3) Ideally, the target will completely depend on the input. For example, Y = f(x) = 2x+1. In reality, we are modeling something like Y = f(x,z) = 2x+1 + g(z), where z represents independent signals (just think of this as features if you are not sure what this means) that would explain the error of our model, but are not available and may only exist in theory (e.g. a person's thought process at an instance of time caused an action that effected the result of the target, i.e. string theory). It might be more correct to say that the input must have some correlation to the output and we will assume that the output is a function of the input.
4) Yes, good description. Simpler, we just need "enough" data to make a reasonable prediction. How much is enough? It could actually be five samples for all we know. If we create a learning curve and see that the performance meets our objective when we have N samples and is not much better with N+M samples, that is enough. There are many scenarios where we would like more data and it would make significant improvements in the result, but it's too expensive to either collect or to process. So in this case, the number of samples is also reflected by cost, even if that means our data science objective becomes extremely difficult. So the requirement comes down whether the output can be inferred from the input to some degree and we will assume that there is enough data because we want a system that quickly, cheaply, automatically and consistently does inference.

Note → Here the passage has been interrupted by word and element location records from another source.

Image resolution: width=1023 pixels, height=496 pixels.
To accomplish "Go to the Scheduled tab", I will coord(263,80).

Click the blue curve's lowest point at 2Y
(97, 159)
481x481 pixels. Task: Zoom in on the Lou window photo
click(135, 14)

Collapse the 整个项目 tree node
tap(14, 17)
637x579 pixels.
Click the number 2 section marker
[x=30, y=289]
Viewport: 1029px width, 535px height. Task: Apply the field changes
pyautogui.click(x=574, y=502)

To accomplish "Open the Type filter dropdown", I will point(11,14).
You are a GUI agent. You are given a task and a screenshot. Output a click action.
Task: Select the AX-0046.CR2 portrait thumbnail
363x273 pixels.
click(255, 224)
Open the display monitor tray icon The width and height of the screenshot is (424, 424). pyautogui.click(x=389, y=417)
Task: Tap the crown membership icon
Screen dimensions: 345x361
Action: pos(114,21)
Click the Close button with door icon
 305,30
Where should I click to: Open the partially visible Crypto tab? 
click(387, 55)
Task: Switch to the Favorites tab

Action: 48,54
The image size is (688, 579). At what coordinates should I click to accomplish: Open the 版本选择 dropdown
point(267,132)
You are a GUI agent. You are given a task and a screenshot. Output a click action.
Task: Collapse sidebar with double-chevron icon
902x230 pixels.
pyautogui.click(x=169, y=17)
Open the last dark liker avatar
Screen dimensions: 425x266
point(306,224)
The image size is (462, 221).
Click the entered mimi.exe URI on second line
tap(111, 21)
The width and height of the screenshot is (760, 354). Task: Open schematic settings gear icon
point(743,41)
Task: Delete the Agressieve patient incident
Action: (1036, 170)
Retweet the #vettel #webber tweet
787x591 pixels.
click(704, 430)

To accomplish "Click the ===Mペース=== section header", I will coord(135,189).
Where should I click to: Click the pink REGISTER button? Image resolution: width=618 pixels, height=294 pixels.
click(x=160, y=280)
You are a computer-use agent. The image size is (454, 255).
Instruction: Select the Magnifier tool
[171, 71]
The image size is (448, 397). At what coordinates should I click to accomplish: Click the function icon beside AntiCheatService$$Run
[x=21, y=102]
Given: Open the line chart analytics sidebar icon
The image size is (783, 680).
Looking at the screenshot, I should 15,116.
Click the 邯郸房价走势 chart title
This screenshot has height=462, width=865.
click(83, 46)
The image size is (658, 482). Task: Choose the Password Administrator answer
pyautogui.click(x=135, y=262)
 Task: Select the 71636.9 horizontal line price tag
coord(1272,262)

5) Yes and @schem is also right. The output must be somewhat measurable against our desired outcome, otherwise how do we optimize and know how well did we did? "Measurable" does not have to mean a numeric loss function by the way. I could make a loss function with fuzzy metrics that are ordinal, but not numeric, for example my not-fun-to-use  loss function outputs "the estimate is [too cold, cold, just right, hot, too hot]" or [good, ok, bad]. That is why I mean "somewhat measurable".
Added items:
6, 7, 8, ...)
Ideally, the cost (time, money, compute, ...) of building a ML solution and using it should be significantly less than humans or programming an explicit solution. The value to be achieved by deploying ML should improve quality, consistency or cost. You should read about the four V's (http://www.ibmbigdatahub.com/infographic/extracting-business-value-4-vs-big-data) and the absurd followup, the 42 V's (https://www.elderresearch.com/blog/42-v-of-big-data), which also has many good points related to this discussion. 
I'll edit this later as I remember what else I wanted to write. If this question is just for you, then I recommend reading a bit from the "Data Mining" book by Witten, Frank and Hall. It gives great discussion on this topic. If you will be making training material, giving a presentation or similar communications, I recommend simplifying this list a lot for a new to ML audience. A creative data scientist will deal with what they have, invent solutions (e.g. build logical simulations of the problem when you have too little data to directly use ML and use the available real data to validate the simulation exercise) and break the rules. Our assumptions, our satisfaction with experimental results and 5-8 govern whether ML was appropriate. The quality of the data is not super high importance * (grain of salt) if you remember the law of "garbage in, garbage out".